Corriere della Sera

Solo adesso quel bambino s’è liberato del dolore

- di Alessandro Piperno

Ho avuto il piacere di cenare con Aharon Appelfeld un paio di volte. Tutto aveva fuorché il physique du rôle del narratore israeliano. Tondetto, piccolino, occhi sorridenti, pelle delicata, voce sottile, dolce, quasi infantile, non toglieva mai un curioso berretto. L’impression­e era di trovarsi al cospetto di uno di quegli operosi emigré ashkenazit­i che, dopo aver tirato la carretta per più di mezzo secolo, vanno a godersi la pensione in un rifinito condominio di Miami. Eppure nei suoi libri non c’è traccia di tale dolcezza borghese, della vita qualunque che tutti meritiamo; essi testimonia­no un’esperienza infantile così mostruosa che ancora oggi la mia fantasia stenta a figurarsel­a. Un mix di circostanz­e logistiche, etniche e anagrafich­e hanno fatto di lui la vittima perfetta — e quindi il testimone privilegia­to — dell’orrore nazista, come Primo Levi o Jean Améry. Ma a differenza di quei suoi compagni di sventura, Appelfeld fu investito dalla tempesta nel fiore dell’infanzia. Il che spiega perché non ne sia mai uscito del tutto. Mi raccontò le difficoltà patite per trovare un editore disposto a pubblicare le sue prime opere. Allora in Israele nessuno voleva leggere certe storie. Erano altre le priorità per questi ebrei nuovi di zecca, gagliardi e volitivi.
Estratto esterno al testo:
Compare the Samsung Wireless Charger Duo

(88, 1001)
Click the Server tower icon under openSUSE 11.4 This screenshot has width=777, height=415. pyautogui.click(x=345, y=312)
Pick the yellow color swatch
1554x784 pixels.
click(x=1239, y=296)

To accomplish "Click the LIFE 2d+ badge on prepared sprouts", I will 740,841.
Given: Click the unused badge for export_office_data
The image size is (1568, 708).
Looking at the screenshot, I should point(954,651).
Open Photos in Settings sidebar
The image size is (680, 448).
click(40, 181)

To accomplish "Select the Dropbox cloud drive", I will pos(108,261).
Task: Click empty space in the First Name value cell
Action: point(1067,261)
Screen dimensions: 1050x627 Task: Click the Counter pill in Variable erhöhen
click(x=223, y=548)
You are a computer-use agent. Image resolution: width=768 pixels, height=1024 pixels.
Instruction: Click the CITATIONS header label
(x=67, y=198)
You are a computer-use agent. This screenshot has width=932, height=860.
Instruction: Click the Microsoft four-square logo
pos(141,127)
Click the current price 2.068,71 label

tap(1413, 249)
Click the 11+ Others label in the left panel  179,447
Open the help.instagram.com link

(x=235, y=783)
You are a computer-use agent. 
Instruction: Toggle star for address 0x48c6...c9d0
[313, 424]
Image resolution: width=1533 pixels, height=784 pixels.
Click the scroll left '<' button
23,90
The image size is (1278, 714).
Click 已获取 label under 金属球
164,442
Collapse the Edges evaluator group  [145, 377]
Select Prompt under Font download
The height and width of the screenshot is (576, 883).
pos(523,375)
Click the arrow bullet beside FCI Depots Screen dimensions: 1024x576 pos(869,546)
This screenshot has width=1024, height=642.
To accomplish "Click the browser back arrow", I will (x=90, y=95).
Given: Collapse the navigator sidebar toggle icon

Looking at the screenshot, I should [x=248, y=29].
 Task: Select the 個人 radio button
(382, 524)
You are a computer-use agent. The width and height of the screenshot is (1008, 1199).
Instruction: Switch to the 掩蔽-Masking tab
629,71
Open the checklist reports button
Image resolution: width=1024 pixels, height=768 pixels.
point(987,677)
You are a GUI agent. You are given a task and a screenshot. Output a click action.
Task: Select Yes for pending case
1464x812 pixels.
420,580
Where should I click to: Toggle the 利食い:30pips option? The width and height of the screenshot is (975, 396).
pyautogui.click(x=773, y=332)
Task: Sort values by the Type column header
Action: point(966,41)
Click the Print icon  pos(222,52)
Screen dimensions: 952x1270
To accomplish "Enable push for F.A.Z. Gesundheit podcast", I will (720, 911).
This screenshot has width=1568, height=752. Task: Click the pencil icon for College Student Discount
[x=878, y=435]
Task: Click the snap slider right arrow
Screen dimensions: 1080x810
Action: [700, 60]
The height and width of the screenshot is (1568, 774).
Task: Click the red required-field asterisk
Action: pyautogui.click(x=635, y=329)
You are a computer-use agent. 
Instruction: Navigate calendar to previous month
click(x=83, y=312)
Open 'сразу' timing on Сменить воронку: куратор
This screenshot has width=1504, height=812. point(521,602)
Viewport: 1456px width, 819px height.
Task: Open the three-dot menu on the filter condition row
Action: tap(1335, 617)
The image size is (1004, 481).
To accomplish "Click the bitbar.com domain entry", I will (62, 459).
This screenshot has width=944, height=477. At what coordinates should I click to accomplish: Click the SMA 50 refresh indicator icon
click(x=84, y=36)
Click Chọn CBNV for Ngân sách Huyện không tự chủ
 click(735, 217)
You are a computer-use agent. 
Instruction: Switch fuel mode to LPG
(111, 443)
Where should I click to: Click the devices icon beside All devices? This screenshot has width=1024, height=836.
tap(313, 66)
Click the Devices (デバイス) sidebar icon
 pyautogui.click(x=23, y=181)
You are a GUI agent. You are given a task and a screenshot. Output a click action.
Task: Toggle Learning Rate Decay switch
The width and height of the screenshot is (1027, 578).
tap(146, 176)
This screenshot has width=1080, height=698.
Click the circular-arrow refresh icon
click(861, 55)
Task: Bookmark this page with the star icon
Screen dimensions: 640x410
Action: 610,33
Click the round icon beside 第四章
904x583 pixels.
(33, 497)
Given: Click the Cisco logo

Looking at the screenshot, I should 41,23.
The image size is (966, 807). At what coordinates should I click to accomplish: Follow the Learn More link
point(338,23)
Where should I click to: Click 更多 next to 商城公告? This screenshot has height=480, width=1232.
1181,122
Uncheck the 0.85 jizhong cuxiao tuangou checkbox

Me lo disse senza risentimen­to, come se la cosa dopotutto avesse un senso. Mi fece notare come ben presto i soli testimoni oculari della Shoah sarebbero stati i pochi bambini sopravviss­uti. Mi invitò a considerar­e come certe esperienze estreme — trascese dal diaframma della memoria infantile — acquistino la lugubre vividezza dell’allucinazi­one. La sola cosa che si aspettava dai suoi lettori è che non dimenticas­sero mai che l’autore di quei libri così sconcertan­ti, sebbene ormai adulto, era ancora un bimbo. Nessun filtro, nessun fatalismo adulto lo aveva protetto da ciò che gli stava capitando. La sua memoria, mi spiegò, non aveva avuto né la forza né l’astuzia di razionaliz­zare: era emotiva, sommersa, ad altezza ginocchia, insomma un incubo di cui forse solo ora si è liberato.